*** Begin section ***
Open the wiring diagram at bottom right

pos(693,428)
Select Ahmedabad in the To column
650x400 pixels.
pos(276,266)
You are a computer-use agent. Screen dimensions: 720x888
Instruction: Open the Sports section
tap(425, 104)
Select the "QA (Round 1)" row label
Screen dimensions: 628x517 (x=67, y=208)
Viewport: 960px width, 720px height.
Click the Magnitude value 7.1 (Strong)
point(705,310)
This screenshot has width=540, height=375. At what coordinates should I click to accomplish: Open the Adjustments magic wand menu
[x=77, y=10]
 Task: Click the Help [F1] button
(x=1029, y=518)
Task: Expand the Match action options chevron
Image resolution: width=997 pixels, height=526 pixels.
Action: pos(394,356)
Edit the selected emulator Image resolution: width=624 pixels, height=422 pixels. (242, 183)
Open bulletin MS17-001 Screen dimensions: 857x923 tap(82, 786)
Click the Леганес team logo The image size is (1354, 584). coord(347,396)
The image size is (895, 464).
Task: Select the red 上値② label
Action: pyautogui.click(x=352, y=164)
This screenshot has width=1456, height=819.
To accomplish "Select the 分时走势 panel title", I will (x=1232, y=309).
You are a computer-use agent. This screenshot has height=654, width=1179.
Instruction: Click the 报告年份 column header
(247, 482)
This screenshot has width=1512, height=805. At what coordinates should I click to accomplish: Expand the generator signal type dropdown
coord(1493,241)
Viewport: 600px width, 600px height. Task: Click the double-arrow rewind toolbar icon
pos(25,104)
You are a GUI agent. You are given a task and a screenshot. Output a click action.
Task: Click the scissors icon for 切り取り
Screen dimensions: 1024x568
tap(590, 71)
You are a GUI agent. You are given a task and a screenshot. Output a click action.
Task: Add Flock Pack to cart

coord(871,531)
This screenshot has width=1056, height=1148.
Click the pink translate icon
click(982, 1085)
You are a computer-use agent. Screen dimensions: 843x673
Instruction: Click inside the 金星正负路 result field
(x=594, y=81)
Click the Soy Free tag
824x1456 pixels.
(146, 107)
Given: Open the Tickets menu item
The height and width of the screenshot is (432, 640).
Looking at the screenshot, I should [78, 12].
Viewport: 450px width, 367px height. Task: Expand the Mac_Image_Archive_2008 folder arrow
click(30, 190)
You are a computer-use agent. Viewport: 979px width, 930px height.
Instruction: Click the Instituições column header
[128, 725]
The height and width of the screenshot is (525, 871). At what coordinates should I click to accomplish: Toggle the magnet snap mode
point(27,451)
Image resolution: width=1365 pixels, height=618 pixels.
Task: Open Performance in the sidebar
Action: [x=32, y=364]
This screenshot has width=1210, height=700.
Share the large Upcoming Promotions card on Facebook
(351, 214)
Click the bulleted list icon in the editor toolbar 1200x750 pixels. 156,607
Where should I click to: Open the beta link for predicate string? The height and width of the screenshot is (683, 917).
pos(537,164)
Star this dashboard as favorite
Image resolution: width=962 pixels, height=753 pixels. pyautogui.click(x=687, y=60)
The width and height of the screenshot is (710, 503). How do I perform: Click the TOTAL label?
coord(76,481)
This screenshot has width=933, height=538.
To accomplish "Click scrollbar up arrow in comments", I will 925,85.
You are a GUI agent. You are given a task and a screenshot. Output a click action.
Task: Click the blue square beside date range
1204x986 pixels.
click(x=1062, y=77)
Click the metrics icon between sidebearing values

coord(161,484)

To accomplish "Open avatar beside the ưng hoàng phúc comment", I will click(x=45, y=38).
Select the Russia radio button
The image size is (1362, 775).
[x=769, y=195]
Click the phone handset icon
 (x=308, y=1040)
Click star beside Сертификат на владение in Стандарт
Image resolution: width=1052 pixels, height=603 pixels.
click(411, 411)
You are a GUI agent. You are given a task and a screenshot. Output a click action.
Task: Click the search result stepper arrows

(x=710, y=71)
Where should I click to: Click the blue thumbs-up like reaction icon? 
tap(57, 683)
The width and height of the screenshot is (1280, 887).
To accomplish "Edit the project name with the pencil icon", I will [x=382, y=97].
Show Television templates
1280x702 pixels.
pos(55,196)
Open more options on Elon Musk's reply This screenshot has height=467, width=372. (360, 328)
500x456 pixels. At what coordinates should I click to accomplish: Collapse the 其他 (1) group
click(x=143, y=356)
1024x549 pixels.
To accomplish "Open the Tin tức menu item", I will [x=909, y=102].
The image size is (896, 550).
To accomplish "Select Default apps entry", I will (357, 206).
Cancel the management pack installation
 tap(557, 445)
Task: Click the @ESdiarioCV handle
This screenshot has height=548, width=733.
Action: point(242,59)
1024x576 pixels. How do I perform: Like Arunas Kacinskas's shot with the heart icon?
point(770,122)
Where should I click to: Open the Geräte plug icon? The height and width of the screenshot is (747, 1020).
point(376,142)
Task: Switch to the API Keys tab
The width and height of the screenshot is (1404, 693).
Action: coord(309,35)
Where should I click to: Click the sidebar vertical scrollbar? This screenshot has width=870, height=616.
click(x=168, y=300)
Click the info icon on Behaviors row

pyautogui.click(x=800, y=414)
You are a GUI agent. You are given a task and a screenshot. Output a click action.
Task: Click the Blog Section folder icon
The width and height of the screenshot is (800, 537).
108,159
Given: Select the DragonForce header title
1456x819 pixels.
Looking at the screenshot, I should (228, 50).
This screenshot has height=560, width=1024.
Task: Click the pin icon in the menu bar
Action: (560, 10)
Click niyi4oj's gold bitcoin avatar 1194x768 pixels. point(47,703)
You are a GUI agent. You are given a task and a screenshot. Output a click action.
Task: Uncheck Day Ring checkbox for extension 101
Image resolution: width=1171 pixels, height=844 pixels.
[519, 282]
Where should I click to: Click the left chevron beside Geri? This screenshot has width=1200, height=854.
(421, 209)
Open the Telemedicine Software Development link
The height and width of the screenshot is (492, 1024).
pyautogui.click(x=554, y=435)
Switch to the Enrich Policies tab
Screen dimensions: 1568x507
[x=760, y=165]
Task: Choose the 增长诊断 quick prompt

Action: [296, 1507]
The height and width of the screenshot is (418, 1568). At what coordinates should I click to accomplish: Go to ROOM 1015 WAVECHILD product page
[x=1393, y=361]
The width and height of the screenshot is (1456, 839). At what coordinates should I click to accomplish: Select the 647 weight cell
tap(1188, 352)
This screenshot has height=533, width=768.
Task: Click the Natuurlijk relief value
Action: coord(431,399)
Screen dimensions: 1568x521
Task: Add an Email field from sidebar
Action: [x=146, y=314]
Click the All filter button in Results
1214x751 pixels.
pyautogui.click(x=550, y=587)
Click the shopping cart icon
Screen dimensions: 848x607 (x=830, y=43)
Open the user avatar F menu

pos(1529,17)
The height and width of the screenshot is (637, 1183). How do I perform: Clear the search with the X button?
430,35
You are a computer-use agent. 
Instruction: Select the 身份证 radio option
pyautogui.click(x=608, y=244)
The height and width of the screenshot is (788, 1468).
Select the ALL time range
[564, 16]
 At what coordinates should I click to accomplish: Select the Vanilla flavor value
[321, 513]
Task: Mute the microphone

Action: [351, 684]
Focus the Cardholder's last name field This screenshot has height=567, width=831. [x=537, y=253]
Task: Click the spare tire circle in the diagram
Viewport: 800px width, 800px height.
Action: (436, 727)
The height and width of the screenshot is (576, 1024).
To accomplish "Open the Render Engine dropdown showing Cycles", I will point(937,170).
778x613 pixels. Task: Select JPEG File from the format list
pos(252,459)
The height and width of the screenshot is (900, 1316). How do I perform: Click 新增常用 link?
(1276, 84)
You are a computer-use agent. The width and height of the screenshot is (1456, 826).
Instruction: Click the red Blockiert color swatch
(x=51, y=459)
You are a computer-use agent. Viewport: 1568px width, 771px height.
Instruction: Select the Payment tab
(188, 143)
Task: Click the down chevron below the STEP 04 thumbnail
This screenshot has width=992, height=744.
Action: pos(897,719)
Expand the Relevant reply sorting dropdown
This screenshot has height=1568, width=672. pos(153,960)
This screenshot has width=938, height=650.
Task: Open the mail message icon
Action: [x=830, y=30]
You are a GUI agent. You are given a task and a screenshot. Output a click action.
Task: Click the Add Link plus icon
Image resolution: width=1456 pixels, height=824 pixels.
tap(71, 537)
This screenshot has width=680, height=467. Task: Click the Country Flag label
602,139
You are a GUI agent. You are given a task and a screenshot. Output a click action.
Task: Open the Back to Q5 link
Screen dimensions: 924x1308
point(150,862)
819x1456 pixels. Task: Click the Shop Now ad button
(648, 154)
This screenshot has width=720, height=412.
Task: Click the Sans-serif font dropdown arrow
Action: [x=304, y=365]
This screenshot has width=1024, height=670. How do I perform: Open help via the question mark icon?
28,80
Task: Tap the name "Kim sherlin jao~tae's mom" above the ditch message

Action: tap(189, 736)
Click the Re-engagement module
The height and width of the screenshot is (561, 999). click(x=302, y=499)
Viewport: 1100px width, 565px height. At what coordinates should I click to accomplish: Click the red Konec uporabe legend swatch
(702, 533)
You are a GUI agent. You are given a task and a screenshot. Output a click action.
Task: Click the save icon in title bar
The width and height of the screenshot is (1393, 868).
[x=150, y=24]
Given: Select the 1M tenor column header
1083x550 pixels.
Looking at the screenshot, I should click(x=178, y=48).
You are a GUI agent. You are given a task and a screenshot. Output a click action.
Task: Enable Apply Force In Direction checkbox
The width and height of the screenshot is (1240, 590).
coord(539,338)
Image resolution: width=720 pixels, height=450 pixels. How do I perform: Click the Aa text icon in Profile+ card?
*** End section ***
> [YOUR ASSIGNMENT]:
Every line above carrying the word "checkbox" needs to be shown.

> [ANSWER BOX]:
Task: Uncheck Day Ring checkbox for extension 101
Task: Enable Apply Force In Direction checkbox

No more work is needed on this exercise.